By Erika Edwards and Laura Strickler

COVID-19’s omicron variant appears to be affecting children under age 5 in a new way: a harsh, barking cough known as croup.

While croup generally is not harmful, it can be frightening for parents already on edge about their babies and toddlers, too young for the COVID-19 vaccine, becoming infected with the virus.

Doctors say this is most likely occurring because it appears omicron tends to settle higher up in the respiratory tract, rather than deeper in the lungs.

“Little kids’ airways are so narrow that it takes far less inflammation to clog them,” said Dr. Buddy Creech, a pediatric infectious disease expert and director of the Vanderbilt Vaccine Research Program at the Vanderbilt University Medical Center in Nashville, Tennessee.

When a child with tiny, inflamed airways breathes, it makes a distinctive noise, and can result in a cough that sounds like a dog or a seal.

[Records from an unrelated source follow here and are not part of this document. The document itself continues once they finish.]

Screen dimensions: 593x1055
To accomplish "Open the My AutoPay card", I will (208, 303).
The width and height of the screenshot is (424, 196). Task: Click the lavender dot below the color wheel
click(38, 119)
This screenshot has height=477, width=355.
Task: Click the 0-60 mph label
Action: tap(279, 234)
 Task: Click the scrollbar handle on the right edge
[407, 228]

Creech said that he and his colleagues have noted “croup-like presentations” in young children who test positive for COVID-19. The upper part of kids’ airways become very swollen. “When that happens,” he said, “there’s that characteristic barking cough.”

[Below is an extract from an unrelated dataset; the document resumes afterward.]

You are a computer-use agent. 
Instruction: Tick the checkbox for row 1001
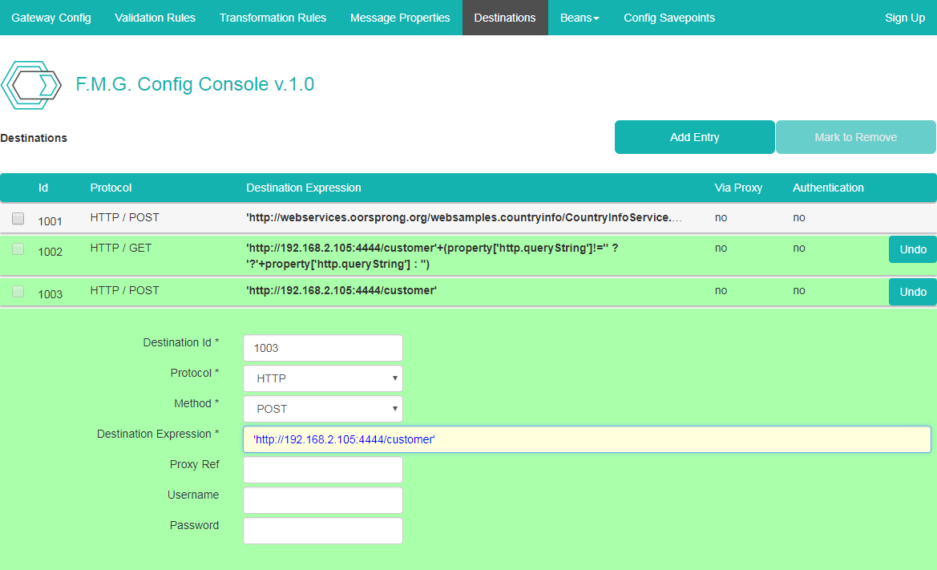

A number of seasonal viruses, including parainfluenza and respiratory syncytial virus, can lead to croup and an infection of the respiratory tract called bronchiolitis. Now it seems, COVID-19 — specifically the omicron variant — should be added to that list.

Dr. Saif Al Qatarneh, a pediatric pulmonologist at West Virginia University, said that he, too, has noted an increase in such diagnoses in tandem with a rise in pediatric COVID cases.

So far, the omicron variant appears to be less severe than the delta variant, Dr. Anthony Fauci said Wednesday during a White House COVID-19 Response Team briefing. 

“But remember the caveat: Rapid community spread is seeing larger numbers of children being hospitalized — again, mostly among the unvaccinated,” said Fauci, the president’s chief medical adviser.